Hello!
NOW IT'S FRIDAY
I came for coffee
to water my deep heart
Now it's Friday
and my hands still hurt
from Monday Tuesday
But a cup of coffee
is a big brown eye
that looks at anyone
Where is the door
that opens like a hug
When you're always alone
at night there are the stars
The sky's a plate of salt
And you wait growing hard
like a loaf of bread
—Bert Myers, From early rain, Swallow, 1960
Hey there - I'm Bruce Cole, Publisher of Edible San Francisco. If you’re new here, welcome to Eat.Drink.Think., a newsletter spotlighting seasonal recipes, the latest SF Bay Area food news, poetry, and more!
👉 ICYMI: The most clicked link from our last newsletter was Anna Voloshyna’s recipe for Kholodnyk (cold borshch), the perfect soup to chill you down for the next heatwave.
🍷 This week’s poll:
Welcome to Mary Oliver Garden: “Home of Italian-adjacent cuisine and poignant observations about the human condition as it intersects with the natural world. My name is Blair, and I’ll be your server today.” McSweeney’s
Have it Your Way: We love Deb Perlman’s recipes because she acknowledges you may be wavering as she suggests more butter than you’re comfortable with when making her Corn Butter Farro. “Add the remaining 2 to 3 tablespoons of butter — the correct amount is whatever is in your heart that day.” The Smitten Kitchen
Lost in Translation? "When customers think of sushi, we want them to think of Kroger." The chain sells more sushi than anywhere in America, to the count of 40 million pieces in an average year. Men’s Journal
For the Health: “Potato salad, or any potato that’s been cooked and chilled, provides a good dose of resistant starch, which is beneficial to the gut microbiome. Add this to the evidence that potatoes are good for you.” Cruciferous Recommends
It’s Getting 🔥 in Here: Corn sweat is making the Midwest's humidity even worse. Axios
Even Hotter: The primary reason for the sriracha shortage is that it’s too hot to grow jalapeño peppers. The Atlantic
Timeless Advice for Aspiring Restaurateurs: Ten lessons for opening a new restaurant from Sara Deseran, Branding and Marketing Director at Tacolicious. The first one should be good enough to scare you away - Openings are like birth. Bon Appetit
Name That Microbe: The one ingredient that makes mozzarella cheese so delicious. Inverse
👀 Spaghetti Mayhem: You’ve never seen anything like this.

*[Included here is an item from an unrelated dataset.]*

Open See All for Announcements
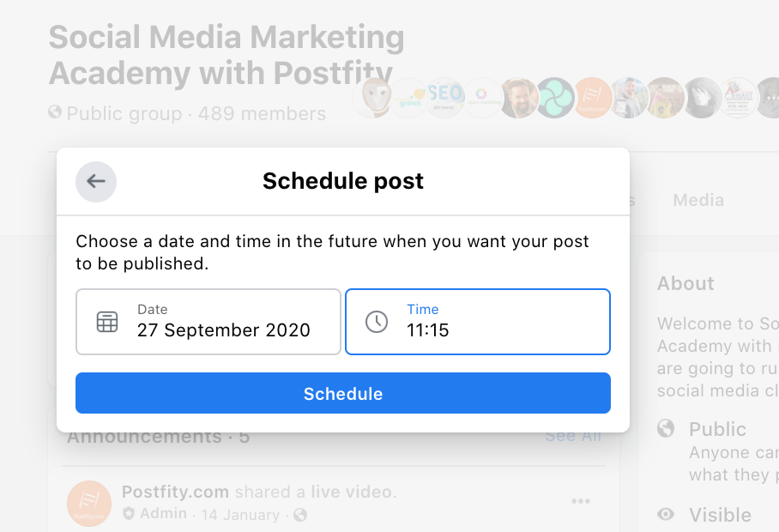 point(572,436)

Eating Uncomfortably: On having an eating disorder and working in the food industry by Elena Kadvany, food reporter for the SF Chronicle (gift article).
When I started to write about food and research the reasons people eat meat in the first place, I realized that the same impulse toward cultural belonging that I sought out by rejecting meat was the reason most people loved to have a steak on their plate. Eating a veggie burger meant I was radical; eating a beef burger meant being mainstream. Flavor was and is secondary to symbolism when it comes to eating meat or rejecting it. Though the consumption of animals is historically tied up with human evolution—indeed, it was what allowed us to become human—according to Josh Berson, author of The Meat Question: Animals, Humans, and the Deep History of Food, it has been an economic imperative more than a natural one.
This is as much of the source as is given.